Like all bloggers, I find comment spam to be a constant annoyance. There are many ways to mitigate the problems it causes however and using the following techniques means that this site is subject to almost no comment spam.
Use WordPress’ built in comment spam tools –
- In WordPress Options -> Discussion, fill in the list of common spam words – words in this list automatically cause a comment to go into the moderation queue. I use the following list.
- Also use the Comment Blacklist field. Populate this very carefully. Any comment containing words in this list are nuked automatically. No notification. No way to get them back. Gone. This is the list of words I have in my blacklist.
- I have checked the “Comment author must have a previously approved comment” field as well. This is a very simple but very effective tool – regular commenter’s are able to leave comments and see them appear instantly; new commenter’s comments are held for approval and if they are not spam, their comment appears in short order and subsequent comments appear immediately.
- And I use WordPress’ built in anti-spam plugin – Akismet.
I also have a custom .htaccess file which stops a lot of spamers cold before they reach the site at all. Excercise extreme caution with .htaccess files as they can take your entire site down. If you are not sure what you are doing, I have written a few explanatory articles on .htaccess files previously. If you are still not sure what you are doing, put the .htaccess file down and walk away very slowly!!!
Finally, I use plugins called Referrer Karma and Bad Behaviour which help significantly by stopping bots from accessing your site to leave comment spam.
Having implemented these techniques ensures that my site stays free of comment spam without having to moderate all comments and without having to implement CAPTCHAs. CAPTCHAs are those horrible badly drawn images of combinations of letters and numbers which some people put on their sites to stop spam. CAPTCHA’s are evil*. Stop using them. Now.

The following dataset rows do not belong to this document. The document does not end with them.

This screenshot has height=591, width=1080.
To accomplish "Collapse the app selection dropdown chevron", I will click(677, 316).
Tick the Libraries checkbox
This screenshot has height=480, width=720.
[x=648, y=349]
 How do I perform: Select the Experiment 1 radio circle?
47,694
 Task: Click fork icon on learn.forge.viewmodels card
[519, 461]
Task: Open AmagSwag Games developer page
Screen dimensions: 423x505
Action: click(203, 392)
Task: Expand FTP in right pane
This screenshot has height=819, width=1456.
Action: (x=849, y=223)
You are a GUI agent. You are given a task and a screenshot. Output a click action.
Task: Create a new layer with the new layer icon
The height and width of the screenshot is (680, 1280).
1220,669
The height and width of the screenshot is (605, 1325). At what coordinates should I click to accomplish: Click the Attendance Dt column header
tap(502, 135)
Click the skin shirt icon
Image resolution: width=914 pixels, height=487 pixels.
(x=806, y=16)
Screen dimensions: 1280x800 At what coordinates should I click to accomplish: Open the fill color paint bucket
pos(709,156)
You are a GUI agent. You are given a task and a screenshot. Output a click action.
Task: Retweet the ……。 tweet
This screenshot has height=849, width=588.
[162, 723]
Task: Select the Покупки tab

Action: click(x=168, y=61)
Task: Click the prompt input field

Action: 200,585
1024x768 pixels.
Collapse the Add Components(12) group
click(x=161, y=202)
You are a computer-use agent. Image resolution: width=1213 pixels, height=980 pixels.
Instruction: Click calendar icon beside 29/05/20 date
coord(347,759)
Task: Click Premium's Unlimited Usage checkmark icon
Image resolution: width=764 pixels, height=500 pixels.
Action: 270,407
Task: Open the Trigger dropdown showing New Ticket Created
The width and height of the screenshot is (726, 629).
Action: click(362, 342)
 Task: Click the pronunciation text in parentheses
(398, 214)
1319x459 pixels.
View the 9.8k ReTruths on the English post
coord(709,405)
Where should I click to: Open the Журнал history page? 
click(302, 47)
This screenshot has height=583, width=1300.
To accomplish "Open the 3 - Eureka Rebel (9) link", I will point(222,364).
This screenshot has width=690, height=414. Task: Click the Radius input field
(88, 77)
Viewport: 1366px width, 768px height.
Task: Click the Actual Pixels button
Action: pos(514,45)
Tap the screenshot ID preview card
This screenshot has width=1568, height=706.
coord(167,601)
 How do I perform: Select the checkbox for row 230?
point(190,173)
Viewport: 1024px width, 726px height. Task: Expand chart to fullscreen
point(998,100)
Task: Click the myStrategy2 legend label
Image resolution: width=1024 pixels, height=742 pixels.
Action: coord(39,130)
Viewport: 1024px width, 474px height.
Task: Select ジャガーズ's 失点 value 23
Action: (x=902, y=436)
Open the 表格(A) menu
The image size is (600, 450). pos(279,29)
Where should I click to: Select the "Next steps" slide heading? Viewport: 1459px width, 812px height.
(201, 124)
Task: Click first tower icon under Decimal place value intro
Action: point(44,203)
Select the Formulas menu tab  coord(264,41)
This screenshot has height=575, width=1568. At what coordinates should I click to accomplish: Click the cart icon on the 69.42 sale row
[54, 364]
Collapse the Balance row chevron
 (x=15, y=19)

* The American Foundation for the blind has written many times about how difficult Captchas make browsing for blind or partially sighted people and the W3C in a report on Captcha’s said:
A common method of limiting access to services made available over the Web is visual verification of a bitmapped image. This presents a major problem to users who are blind, have low vision, or have a learning disability such as dyslexia.